A Golden Grrrl’s Guide to the Galaxy

SKINFUL (published 2022) is reissued in 2024 under Robyn’s own imprint, Golden Grrrl Books

Quite a lot has happened in the 14 years since I ventured out into the world as a self-employed, not-very-solvent and not-yet-sober singleton at age 57. I’d been living back in my hometown in Australia for the previous 17 years while I tried to figure out what I wanted to be when I grew up.

I tell much of that story in my previous blog, My Own Two Feet: The Running, Trekking, Walking, and Other Adventures of Robyn from Oz (2009–2019) (http://myowntwofeet-robyn.blogspot.com), and in Skinful: A Memoir of Addiction (2022) (www.robynflemmingauthor.com). I’ve been sharing the day-to-day ups, downs and roundabouts of my peripatetic life on my Facebook page since 2007.

My life as a global nomad and an editor without borders had been interrupted in early 2020 by a romantic fantasy involving a man from my past. (For readers of Skinful: no, not ‘Tom’ – though I did put myself back in the ring with him again later for a brief period.) I shipped to Australia the contents of the apartment I had rented as a base in Budapest, Hungary, thinking my destiny lay in my home country. (The impending COVID pandemic meant I needed to take a leap of faith.) Just hours after I entered West Australian airspace, Australia’s borders clanged shut.

Botanic Gardens, Albury, Australia, 2021

When this new fantasy quickly turned to dust, as mine are wont to do, I moved back to my hometown on the other side of the country. I’d come full circle after a decade away. It hadn’t been my intention to return to live there, but COVID border restrictions were in place everywhere. A series of decisions that had seemed right at the time positioned me somewhere I hadn’t planned to be, but there were worse places to spend the pandemic.

There was a lot to enjoy in my new-old life in Oz. I reclaimed all my possessions and created a home. I was able to farewell my younger brother Geoff when he died suddenly. (My parents had died within a few months of each other in 2020.) I worked hard to get my book into publishable shape and found the support I needed to send it out into the world, even if I couldn’t go there myself. I spent happy times with old and new friends. I continued to work remotely for my clients, ran and walked, travelled in-country, and took photographs. Photography is, for me, a way of finding something of beauty or interest in everyday scenes.

Still, I couldn’t imagine that this was my forever life. I’d soon be turning 70 and about to enter my golden years, but I wasn’t yet ready to settle down. There were places I wanted to be, friends I wanted to see. I wanted to experience again a bigger world than the one on my doorstep – a world I had learnt I could live in comfortably, happily, gratefully. By late 2021, I was at another turning point.

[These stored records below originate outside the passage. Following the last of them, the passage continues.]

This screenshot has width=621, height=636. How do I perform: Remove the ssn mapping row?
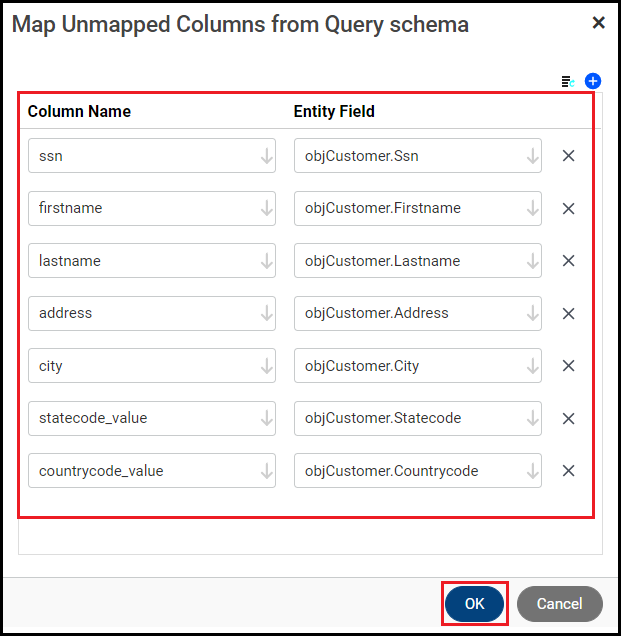[x=568, y=156]
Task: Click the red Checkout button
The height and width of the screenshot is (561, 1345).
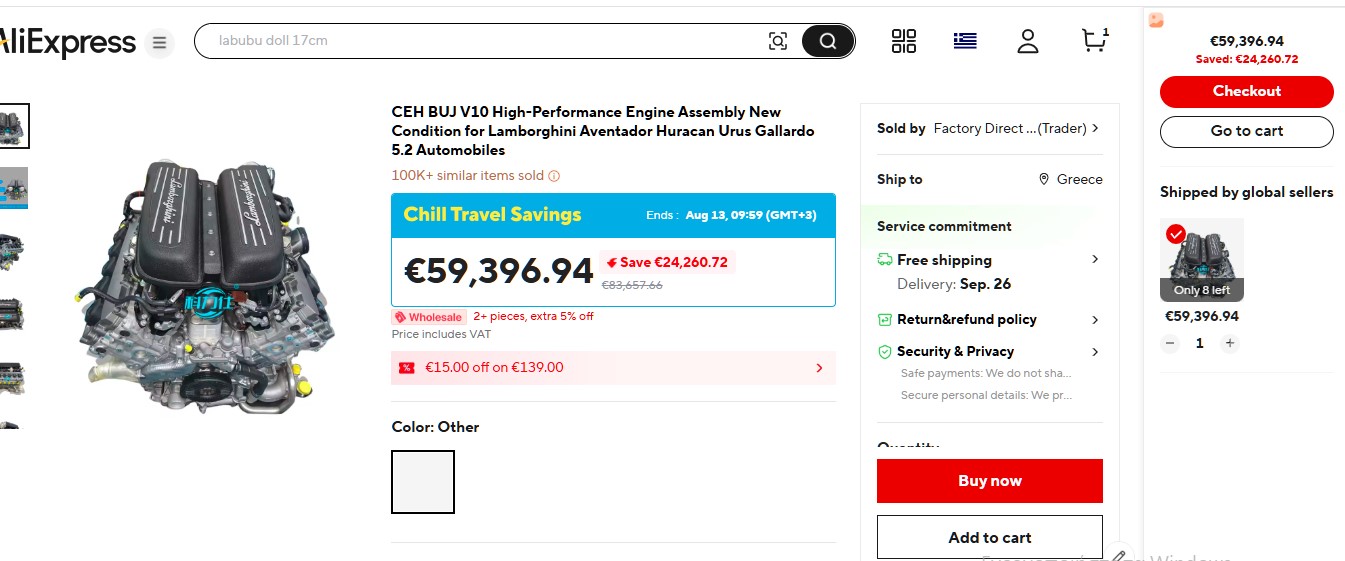Action: (x=1247, y=91)
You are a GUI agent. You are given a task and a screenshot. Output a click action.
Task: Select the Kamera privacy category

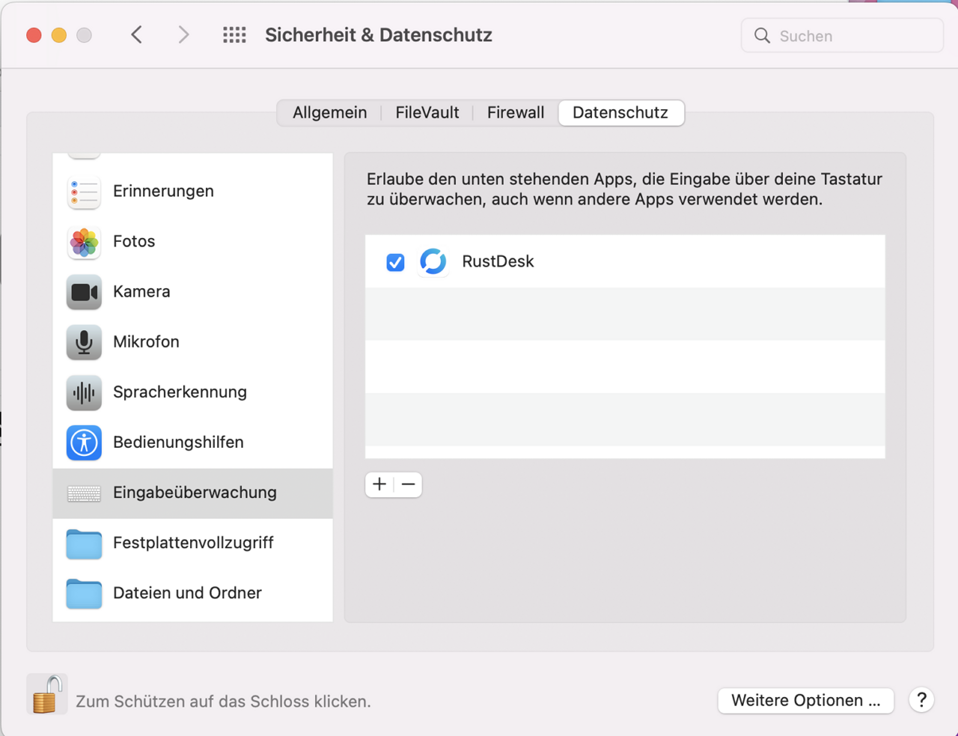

Always with an eye on the sky. Art Gallery of New South Wales, Sydney, Australia, 2022

After recovering from two physical issues that incapacitated me for a few months – a broken elbow sustained from a fall during what ended up being my last run, and lower back pain from a compressed nerve – I decided to reclaim my life as a full-time traveller as soon as the pandemic would allow. I could still earn an income working remotely as an editor, and I could still manage the physical challenges of being nomadic. But there was no time to waste.

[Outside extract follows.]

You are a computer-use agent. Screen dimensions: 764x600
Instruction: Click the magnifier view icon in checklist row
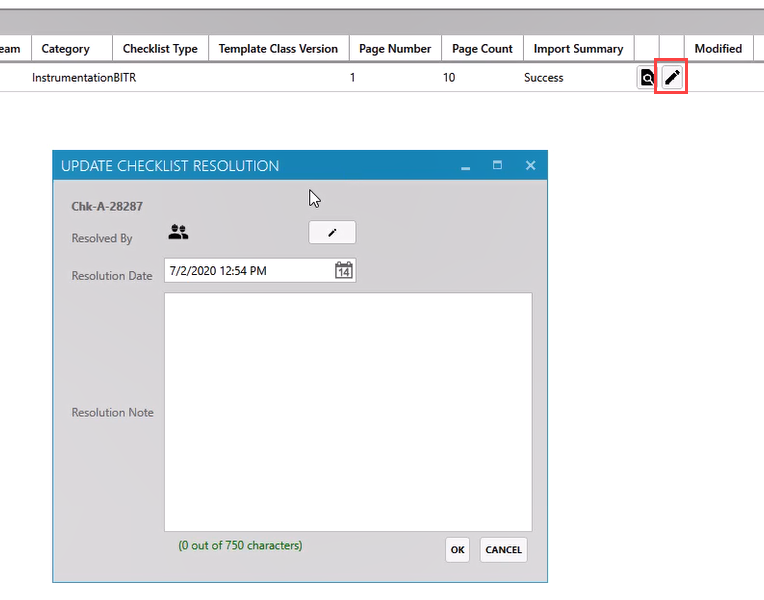[647, 78]
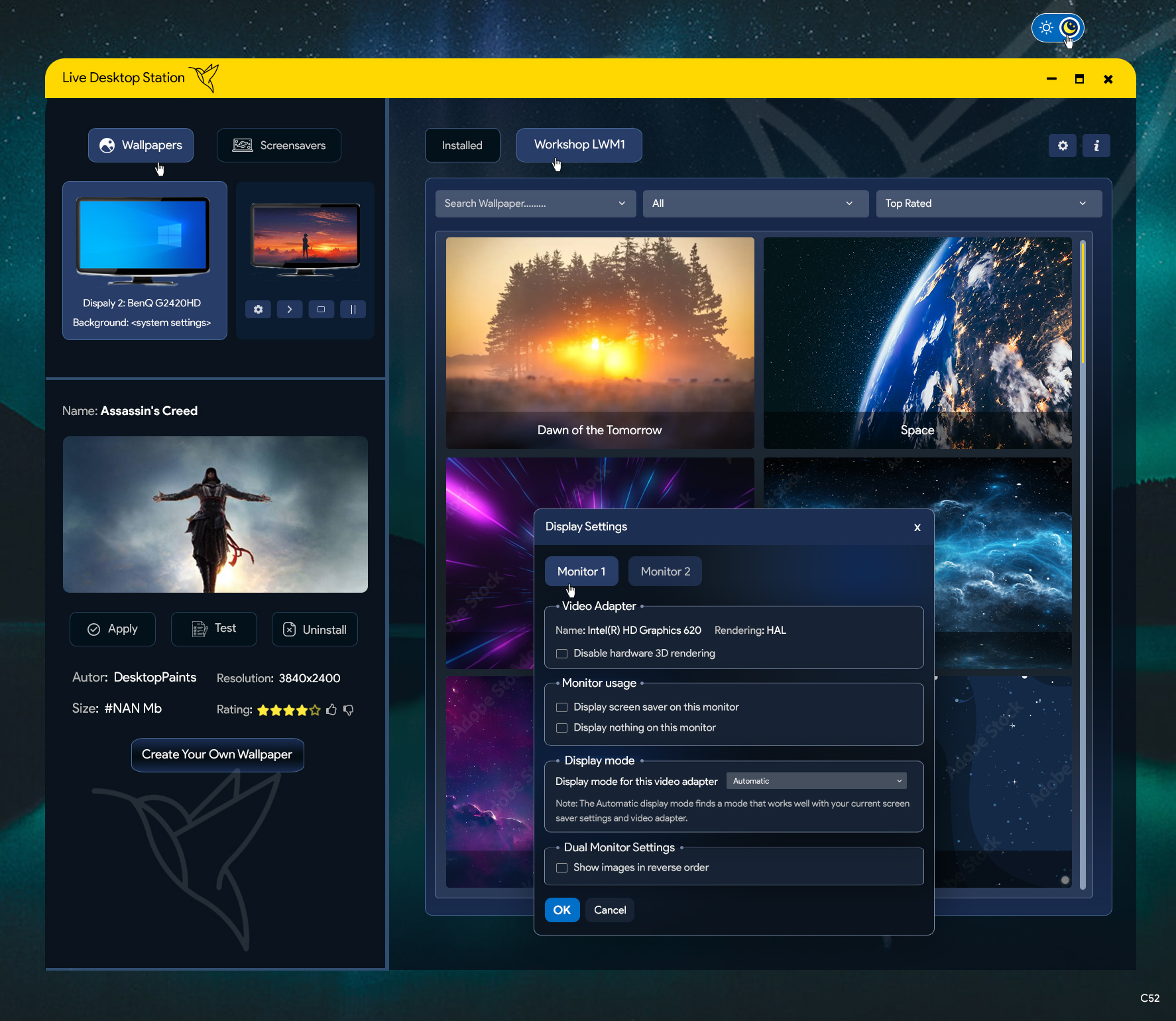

I put my possessions back in storage, found a travel insurer that would cover me for 12 months, researched the COVID requirements for travelling overseas, and moved to Sydney in early 2022 to await the reopening of Malaysia’s border.

In April 2022, I arrived back in Sarawak (one of two Malaysian states on the island of Borneo) ready to resume my adventures. Two years into my second life as a global nomad, I’m writing this in a café on the ancient main square in Sibiu, Transylvania. I’ll turn 72 in a few months and my lustre is tarnishing. I no longer run, but I walk 10,000 or more steps on most days. Occasionally, I think: ‘WTF am I doing?’ But mostly I see life through a positive lens. As a single, sober (since 2011), self-employed (but still not very solvent) 70-something, I’m grateful to be me and to be spending my golden years gallivanting around the galaxy.